Y en segundo lugar, porque es el capital humano aplicado a tareas de investigación y productivas lo que explica nuestra evolución a largo plazo. Ese capital humano presenta rendimientos que no son decrecientes y de los que se apropian los empleados más cualificados, en parte, y en gran medida las empresas para las que prestan sus servicios. Ambas razones tienden a incrementar una distribución más desigual.
Abundando en las consecuencias económicas de la distribución, la crisis ha puesto de manifiesto que una distribución más desigual obstaculiza la salida de la misma. La razón es clara. Los ricos, digamos, llega un momento que no consumen más aunque su renta siga creciendo. Por el contrario, si los pobres, y también la clase media, poseen una renta menguante, disminuirán su nivel de consumo y, en consecuencia, provocará que el crecimiento agregado se reduzca.
Respecto de la segunda cuestión -nuestro sistema político y de convivencia- los ciudadanos, especialmente los europeos, hemos esperado, desde que finalizara la II Guerra Mundial, que el Estado nos ofreciera oportunidades y protección crecientes, especialmente en momentos de crisis. La legitimación del Estado y sus instituciones ante los ciudadanos resulta esencial para mantener la paz social y para que creamos y apoyemos al sistema de economía de mercado, que ha generado los mejores resultados en términos de renta, empleo y gasto social.
¿Y cuáles son los datos que explican la evolución de las desigualdades y la pobreza? La tendencia general desde principios de los ochenta ha sido la de una desigualdad creciente entre los países occidentales. Hay distintas formas de medir la desigualdad.
Si tomamos como referencia el índice de Gini -que tiene en cuenta las rentas salariales y de capital, deducidos los impuestos y la seguridad social y añadidas las transferencias- en el caso español, fue disminuyendo durante la década de los ochenta, aumentó a principios de los noventa para reducirse nuevamente hasta mediados de la década pasada. Durante la crisis ha vuelto a aumentar colocando a España en el país europeo con mayor desigualdad entre los grandes países.
Mayor desigualdad no significa necesariamente que el 1% o el 10% con mayor renta hayan acumulado más. De hecho, la proporción de renta de ambos grupos durante los últimos 30 años ha sido bastante estable en España. En 1981, el 1% más rico en España poseía el 7,5% de la renta; en el año 2012, el 8,2%, inferior al 9,7% que, como media, presentan los países de la OCDE.

[Entradas de datos guardadas]
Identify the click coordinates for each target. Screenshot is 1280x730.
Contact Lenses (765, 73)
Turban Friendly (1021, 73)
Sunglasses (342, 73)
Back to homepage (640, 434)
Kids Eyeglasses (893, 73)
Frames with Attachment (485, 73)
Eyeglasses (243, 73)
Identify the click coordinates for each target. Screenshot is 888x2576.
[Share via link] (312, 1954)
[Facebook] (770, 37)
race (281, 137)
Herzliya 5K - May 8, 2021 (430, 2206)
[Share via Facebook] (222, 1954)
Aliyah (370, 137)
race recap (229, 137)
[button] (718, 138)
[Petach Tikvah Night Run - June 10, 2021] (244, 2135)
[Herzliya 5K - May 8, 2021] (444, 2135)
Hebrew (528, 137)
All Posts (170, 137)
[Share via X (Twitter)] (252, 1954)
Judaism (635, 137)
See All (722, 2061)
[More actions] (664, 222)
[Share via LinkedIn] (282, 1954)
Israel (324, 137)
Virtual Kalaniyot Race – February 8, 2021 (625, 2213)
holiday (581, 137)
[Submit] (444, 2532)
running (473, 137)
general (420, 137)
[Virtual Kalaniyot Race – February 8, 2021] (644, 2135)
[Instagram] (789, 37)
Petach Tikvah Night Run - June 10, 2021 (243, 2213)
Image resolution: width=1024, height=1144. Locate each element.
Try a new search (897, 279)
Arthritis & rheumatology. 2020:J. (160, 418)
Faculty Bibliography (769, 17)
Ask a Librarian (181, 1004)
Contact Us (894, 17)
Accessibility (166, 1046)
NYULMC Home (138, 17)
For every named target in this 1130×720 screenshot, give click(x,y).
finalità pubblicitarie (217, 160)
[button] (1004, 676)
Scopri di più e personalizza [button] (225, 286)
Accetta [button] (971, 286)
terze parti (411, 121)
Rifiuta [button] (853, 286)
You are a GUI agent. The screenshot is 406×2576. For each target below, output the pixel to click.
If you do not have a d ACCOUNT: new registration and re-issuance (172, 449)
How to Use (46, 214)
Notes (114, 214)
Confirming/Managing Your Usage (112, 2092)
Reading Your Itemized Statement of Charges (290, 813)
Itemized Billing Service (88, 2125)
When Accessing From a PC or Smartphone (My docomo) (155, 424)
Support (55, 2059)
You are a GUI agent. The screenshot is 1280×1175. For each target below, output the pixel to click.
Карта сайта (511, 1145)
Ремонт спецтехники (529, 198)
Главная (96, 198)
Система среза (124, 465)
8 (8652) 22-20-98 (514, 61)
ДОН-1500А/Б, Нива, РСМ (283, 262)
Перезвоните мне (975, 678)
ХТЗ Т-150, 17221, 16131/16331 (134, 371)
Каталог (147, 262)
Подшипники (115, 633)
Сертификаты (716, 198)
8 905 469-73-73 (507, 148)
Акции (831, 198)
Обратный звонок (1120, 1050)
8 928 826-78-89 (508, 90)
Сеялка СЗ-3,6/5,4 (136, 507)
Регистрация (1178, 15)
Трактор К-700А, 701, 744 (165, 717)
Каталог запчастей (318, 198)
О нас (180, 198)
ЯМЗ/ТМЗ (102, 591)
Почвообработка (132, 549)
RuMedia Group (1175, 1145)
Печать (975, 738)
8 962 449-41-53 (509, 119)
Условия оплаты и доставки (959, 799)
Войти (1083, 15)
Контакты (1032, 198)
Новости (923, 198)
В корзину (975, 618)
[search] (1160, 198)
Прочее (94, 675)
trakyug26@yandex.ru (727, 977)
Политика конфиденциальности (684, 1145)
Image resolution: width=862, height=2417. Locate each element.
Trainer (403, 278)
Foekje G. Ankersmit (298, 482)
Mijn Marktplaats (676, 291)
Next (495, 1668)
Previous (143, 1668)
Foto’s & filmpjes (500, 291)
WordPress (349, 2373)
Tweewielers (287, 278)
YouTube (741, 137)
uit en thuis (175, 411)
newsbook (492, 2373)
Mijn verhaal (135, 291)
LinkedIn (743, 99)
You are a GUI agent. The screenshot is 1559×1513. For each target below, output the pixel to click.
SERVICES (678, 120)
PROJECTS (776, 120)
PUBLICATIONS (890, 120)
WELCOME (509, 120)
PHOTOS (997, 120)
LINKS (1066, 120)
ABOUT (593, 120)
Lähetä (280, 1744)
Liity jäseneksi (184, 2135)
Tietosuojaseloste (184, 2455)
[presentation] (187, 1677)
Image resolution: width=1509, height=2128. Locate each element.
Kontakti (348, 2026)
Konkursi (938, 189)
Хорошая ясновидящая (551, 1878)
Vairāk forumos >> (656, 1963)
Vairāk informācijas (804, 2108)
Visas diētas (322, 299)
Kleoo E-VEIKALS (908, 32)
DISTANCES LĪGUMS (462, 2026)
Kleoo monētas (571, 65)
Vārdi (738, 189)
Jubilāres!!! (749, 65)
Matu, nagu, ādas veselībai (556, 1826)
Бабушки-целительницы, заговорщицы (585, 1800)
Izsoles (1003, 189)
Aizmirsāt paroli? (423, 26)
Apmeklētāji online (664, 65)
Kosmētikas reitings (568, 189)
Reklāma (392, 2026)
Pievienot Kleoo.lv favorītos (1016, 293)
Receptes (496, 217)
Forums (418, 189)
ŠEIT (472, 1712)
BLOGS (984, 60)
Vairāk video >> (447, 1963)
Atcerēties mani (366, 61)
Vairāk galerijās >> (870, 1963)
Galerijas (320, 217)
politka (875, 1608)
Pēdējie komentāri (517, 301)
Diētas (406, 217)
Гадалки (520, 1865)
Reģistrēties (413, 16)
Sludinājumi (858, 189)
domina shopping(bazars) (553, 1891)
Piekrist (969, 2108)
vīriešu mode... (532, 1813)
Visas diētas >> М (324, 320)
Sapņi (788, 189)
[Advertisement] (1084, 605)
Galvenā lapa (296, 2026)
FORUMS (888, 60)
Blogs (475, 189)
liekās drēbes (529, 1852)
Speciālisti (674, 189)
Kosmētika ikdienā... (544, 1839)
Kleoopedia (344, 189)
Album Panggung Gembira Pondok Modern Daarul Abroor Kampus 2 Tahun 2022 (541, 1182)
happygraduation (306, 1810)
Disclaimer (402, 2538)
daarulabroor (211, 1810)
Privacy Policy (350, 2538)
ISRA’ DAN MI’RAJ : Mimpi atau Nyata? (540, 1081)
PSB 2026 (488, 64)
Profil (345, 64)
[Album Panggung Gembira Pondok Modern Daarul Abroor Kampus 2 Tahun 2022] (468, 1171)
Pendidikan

Tareas a realizar:
**1)** Duplica el fragmento del extracto sobre la desigualdad desde "Si tomamos como" hasta "de la OCDE.".
**2)** Indica si cada afirmación coincide con el extracto sobre la desigualdad, respondiendo sí o no y citando las palabras del extracto que lo deciden. (a) En 2012, el 1% más rico en España poseía el 8,2% de la renta. (b) En el caso español, el índice de Gini aumentó durante la década de los ochenta. (c) Los ricos aumentan siempre su consumo a medida que crece su renta.
**3)** Prosigue el extracto sobre la desigualdad y la pobreza a partir de su última oración.

Resultados por tarea:
**1)**
Si tomamos como referencia el índice de Gini -que tiene en cuenta las rentas salariales y de capital, deducidos los impuestos y la seguridad social y añadidas las transferencias- en el caso español, fue disminuyendo durante la década de los ochenta, aumentó a principios de los noventa para reducirse nuevamente hasta mediados de la década pasada. Durante la crisis ha vuelto a aumentar colocando a España en el país europeo con mayor desigualdad entre los grandes países.
Mayor desigualdad no significa necesariamente que el 1% o el 10% con mayor renta hayan acumulado más. De hecho, la proporción de renta de ambos grupos durante los últimos 30 años ha sido bastante estable en España. En 1981, el 1% más rico en España poseía el 7,5% de la renta; en el año 2012, el 8,2%, inferior al 9,7% que, como media, presentan los países de la OCDE.

**2)**
(a) Sí: "en el año 2012, el 8,2%".
(b) No: "fue disminuyendo durante la década de los ochenta".
(c) No: "llega un momento que no consumen más aunque su renta siga creciendo".

**3)**
¿Y la pobreza? Los datos comparativos disponibles se refieren a la renta de los hogares que son un 60% inferior a la mediana de la renta (que deja a la mitad por arriba y a la otra mitad por debajo). Con esta medición, España se encuentra entre los países más desiguales de la OCDE (Organización para la Cooperación y el Desarrollo Económico), habiendo aumentado hasta un 23% los hogares que están por debajo de ese 60% de renta mediana.
Globalmente considerado, en España tanto la desigualdad como la pobreza han aumentado notablemente durante la actual crisis y nos coloca en las peores posiciones internacionales.
Hay que tener en cuenta una cuestión fundamental en el caso español. La distribución de la renta y la pobreza no se explican, en gran medida, por la evolución de los impuestos directos y ni siquiera en parte por las políticas sociales (seguro de desempleo, etc.). El boom inmobiliario generó millonarios y empleados con altos salarios de la noche a la mañana. Éstos han pasado de la cima a la sima de la renta. Adicionalmente, el brutal crecimiento del desempleo ha provocado una gran contracción de la renta en millones de familias. Ambos factores derivan directamente de la situación real de la economía española.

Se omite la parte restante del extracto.